As Katharine’s mind floated on the warm pond of Chopin’s nocturne, her daughters April and Andrea dashed into the room accompanied by their governess, Miss Louisa, and Andrea’s nurse, Miss Lainey. Katharine’s hands paused midmelody above the keyboard.
April clutched a doll. Miss Lainey cuddled Andrea on her shoulder. Both girls were dressed up, their curls brushed, their shoes shined.
“Go ahead, say it,” Miss Louisa instructed little April.
Sucking her thumb, April looked up at her.

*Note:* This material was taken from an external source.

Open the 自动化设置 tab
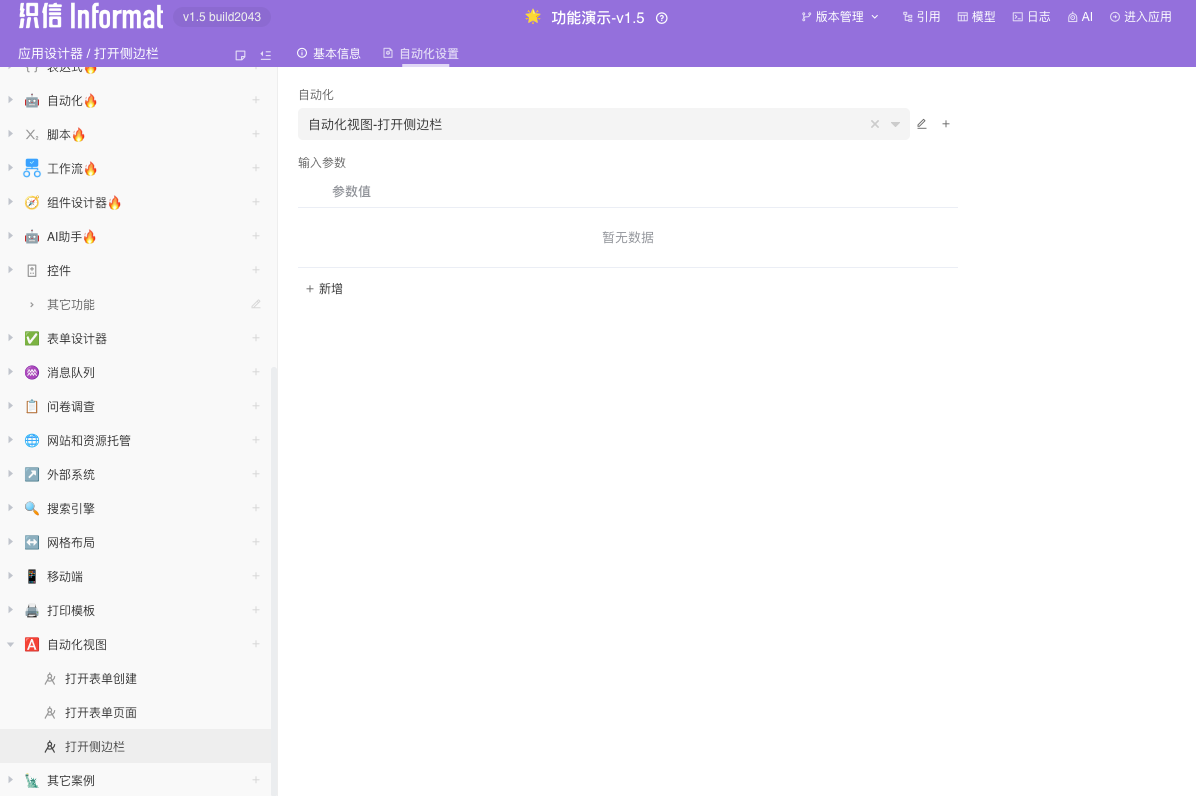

“Say ‘Good morning, Mama.’”
“Good morning, Mama,” April recited.
“Come here, you little ragamuffin, so I can give you a smooch,” said Katharine.
April glanced up at Miss Louisa, who nudged her forward. Katharine gave her a peck on the forehead.
Two-year-old Andrea struggled and pointed. Miss Lainey set her down. Katharine opened her arms, but Andrea darted toward the gray cat on the corner table. The cat leapt off, dashed away, and squeezed under the sofa. Startled, Andrea began crying.
“It’s all right,” said Miss Lainey crossing to pick her up again. “It’s just a kittie.”
“We was going to go to the park,” Miss Louisa informed Katharine.
“That sounds delightful.” Katharine glanced at the window. “The weather is perfect, isn’t it.”
“It most certainly is,” agreed Miss Louisa with a toothy smile.
After they went out, Katharine stared at the piano feeling blue and unfulfilled, chiding herself for resenting her children’s interruption. They are not that disruptive. They are adorable.
She resumed playing, allowing her hands to guide her away from the present. She dipped into a Mendelssohn sonata, and another by Brahms, and finally traveled back to Beethoven. Music she found celebratory rather than contemplative.
Celebratory of what? Of their early days together. Hers and Jimmy’s. Of their courtship. Of a languid summer day, seven years ago.